Show each line from the entries below that contains the word "Select", copied in full.
____ Given information
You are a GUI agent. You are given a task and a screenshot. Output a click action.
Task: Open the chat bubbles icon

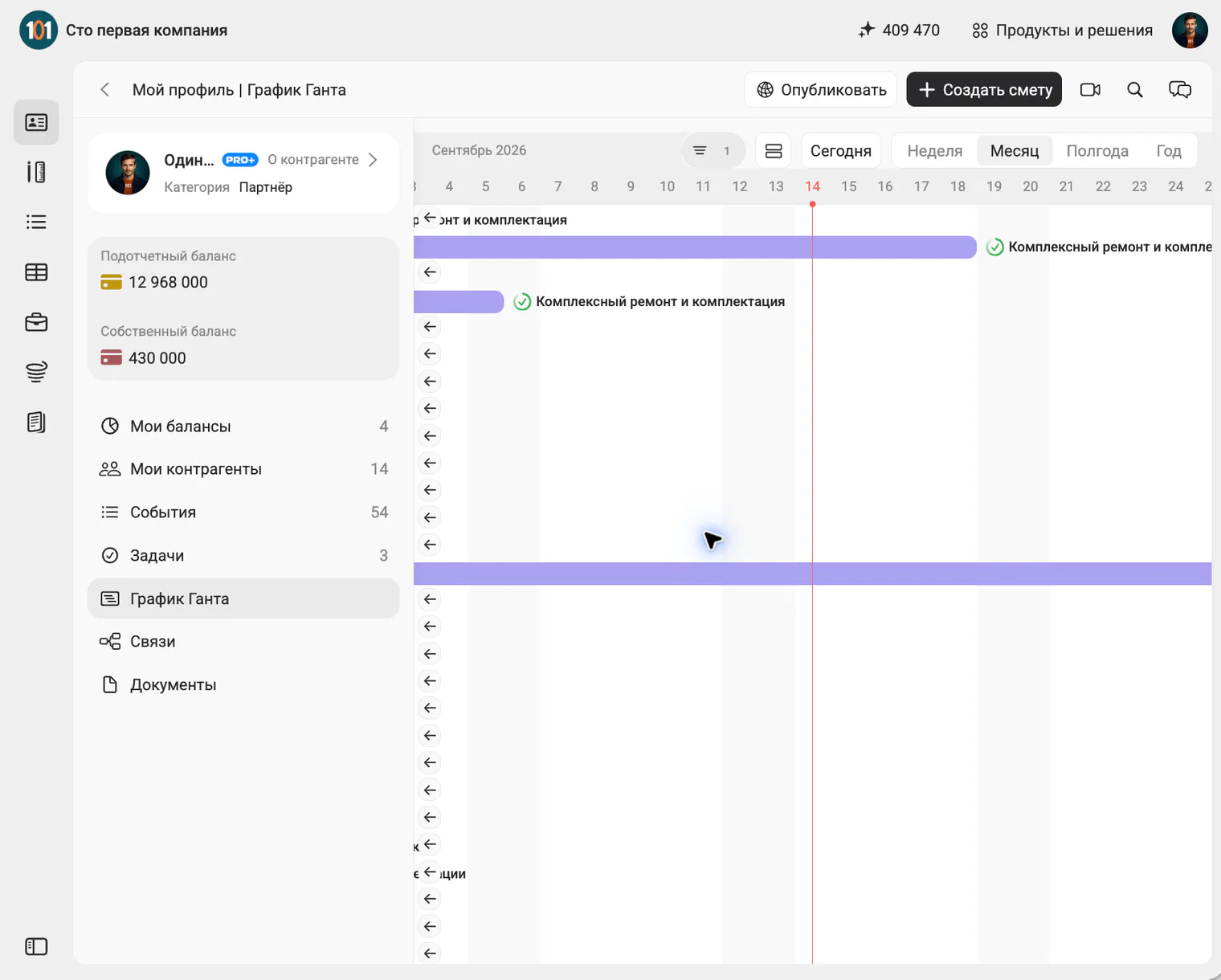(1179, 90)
________
____ Given information
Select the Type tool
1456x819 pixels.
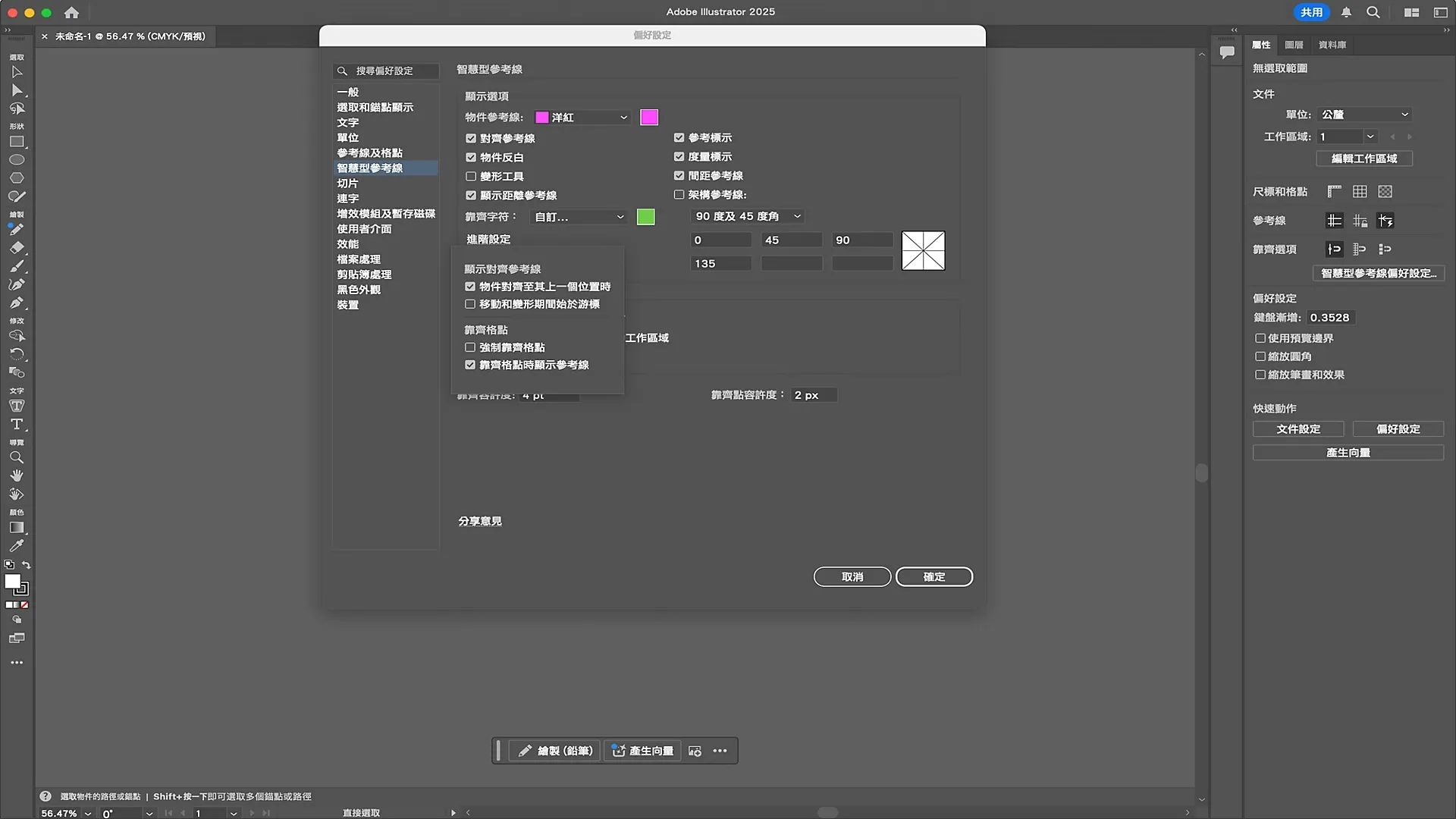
________
____ Given information
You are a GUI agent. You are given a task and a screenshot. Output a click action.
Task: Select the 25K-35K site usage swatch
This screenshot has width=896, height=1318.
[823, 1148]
________
# Result
Select the Type tool
Task: Select the 25K-35K site usage swatch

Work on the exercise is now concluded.